In space, proclaimed the famous tagline for Alien, no one can hear you scream. They can, alas, see how you've aged.
The first thing you notice about the belated 10th series of Red Dwarf, banished from the BBC and now orbiting the less prestigious satellite planet of Dave, is how time has treated some of the cast.
Chris Barrie's Rimmer proves that even holograms can suffer from a receding hairline, while robot Kryten's rubbery, cubic head seems to have expanded to accommodate a little more of actor Robert Llewellyn than there used to be.
In every other respect, though, nothing much has been altered. Lister (Craig Charles) is still an unreconstructed slob and feline mutant Cat (Danny John-Jules) remains the coolest, vainest dude in the universe.
The jokes, too, seem to be stuck in a time warp, circa 1988. And yet, it's hard not to like Red Dwarf, if only for the energy and chemistry of the cast, and the occasional flashes of philosophical fun it can squeeze out of its situations (such as Lister being his own dad and arguing with his two selves).
This week's episode fell back on an old sci-fi trope: the hostile machine. Rimmer and Kryten decide to install a new computer, the ruthlessly logical Pree (Rebecca Blackstone), which predicts the quartet's inept future behaviour and concludes exterminating them is the obvious, time-saving answer.
It wasn't up there with the best of the series at its 90s peak, but it led to one quite brilliant visual gag involving Lister's beloved guitar. Voyage on.
Sunday nights on RTE1 are pot luck just now. Last Sunday gave us the insufferable What's Ireland Eating?, a smug, sanctimonious bit of finger-wagging at the nation's supposed eating habits, fronted, rather incongruously, by Philip Boucher-Hayes, a man who doesn't look like he's wasted too many lunches at the salad counter.
Last night brought the first in the new series of Room to Improve. "New" in this case is relative, of course, because every instalment of Room to Improve is essentially the same.
Someone will hire architect Dermot Bannon to overhaul their house.
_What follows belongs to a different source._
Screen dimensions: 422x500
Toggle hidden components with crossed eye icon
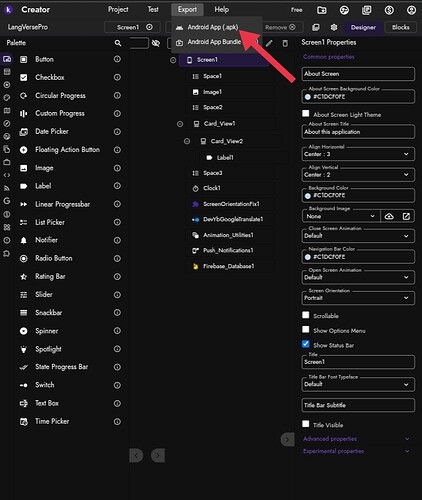click(x=156, y=43)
Last night it was Cathal and Siobhan, who had €180,000 (lucky them) to splash out on doing up their dark, dreary 1970s bungalow in Tipperary. There'll be disagreements, compromises, rethinks and cut-corners. The builders will make a mess of Dermot's blueprints and excuses will be traded back and forth. But it will all come good in the end, amid the clinking of celebratory glasses of wine.
Room to Improve is a perfectly serviceable midweek lifestyle show (which is what it used to be), if you're into that sort of thing. But aside from the questionable wisdom of transmitting yet another series about home makeovers when so many are struggling to keep up with mortgage payments, what's it doing in a primetime weekend slot?
The answer is filling space. It's expediency television; crisis-management scheduling that's more about finding something to plug the gaping Sunday-night hole until RTE's only big autumn offering, the new series of Love/Hate, comes along then it is about fulfilling viewers' expectations of reasonable entertainment. Room to improve? You bet there is. Acres of it.
It shouldn't be left to a 78-year-old, semi-retired chatshow host to pull something from the rubble of Sunday night, but once again The Meaning of Life with Gay Byrne was the finest Irish show of the weekend.
It's at its best when it breaks free of its narrow remit -- to probe the spiritual/religious beliefs of its subject -- and allows the interview to wander where it will. This week's guest was Noel Gallagher, who, when he's not publicly arguing with younger brother Liam, is an intelligent and articulate man.
Byrne can still conduct a masterclass in the art of good interviewing. Excellent.